Dale Strahm

Biographical details
- Born: c. 1943 Toledo, Ohio, U.S.
- Alma mater: Bowling Green State University

Playing career

Football
- c. 1964: Ohio Northern

Track and field
- c. 1964: Ohio Northern

Coaching career (HC unless noted)
- 1965: Ohio Northern (freshmen)
- 1966–1968: Warren Western Reserve HS (OH) (AHC/OC)
- 1969: Bowling Green (GA)
- 1970: Bellevue HS (OH) (DC)
- 1971: Taft HS(OH)
- 1971: Bowling Green (freshmen)
- 1972–1976: Bowling Green (DC/LB)
- 1977–1980: Navy (DC)
- 1981–1988: Georgia (LB)
- 1988: Georgia (interim DC)
- 1989: Western Carolina
- 1990–1993: Duke (DC)
- 1994–1996: Temple (DC)

Administrative career (AD unless noted)
- 1998–2005: Denver Broncos (scout)
- 2006–2010: Houston Texans (DCS)
- 2011: Houston Texans (scout)

Head coaching record
- Overall: 3–7–1

= Dale Strahm =

American football player and coach

Dale Strahm (born c. 1943) is an American former football coach and player. He served as the head coach of Western Carolina University in 1989, compiling a record of 3–7–1. Strahm also served as an assistant coach for Bowling Green, Bellevue High School, Navy, Georgia, Duke, and Temple. He also was a scout for the Denver Broncos and Houston Texans.

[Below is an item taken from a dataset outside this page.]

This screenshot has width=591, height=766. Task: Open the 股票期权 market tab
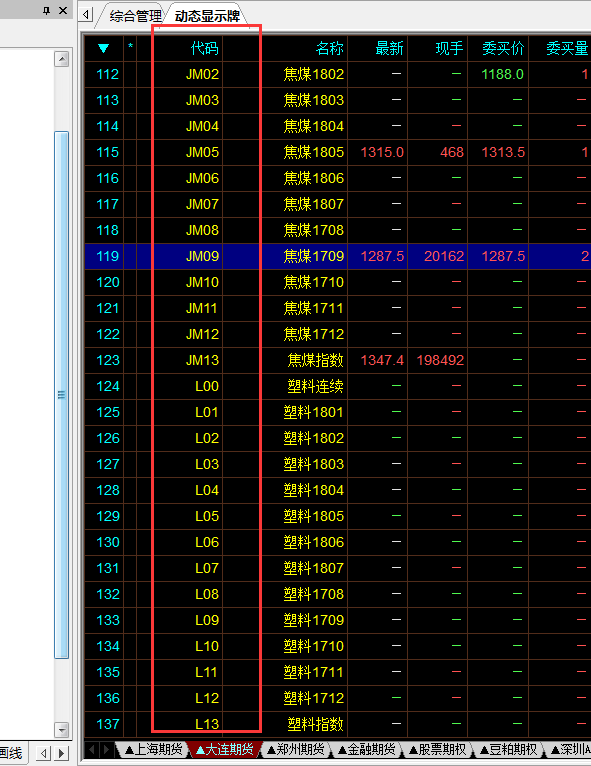click(x=437, y=749)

==Early life and education==
Strahm was born in c. 1943, in Toledo, Ohio, and grew up there. He attended Libbey High School in Toledo, and was named all-city at quarterback. He attended Ohio Northern University, and played football and track and field. He graduated in 1965 with a bachelor of science degree.

==Coaching career==
After graduating, Strahm accepted a position as Ohio Northern freshman football coach. He led them to a winning season, but left for Warren Western Reserve High School after just one year. He served as assistant head coach and offensive coordinator there for three seasons, helping them win 23 of 30 games in his time with the team.

In 1969, Strahm served as a graduate assistant at Bowling Green State University, where he received a master's degree. He joined Bellevue High School in 1970 and spent the season as their defensive coordinator.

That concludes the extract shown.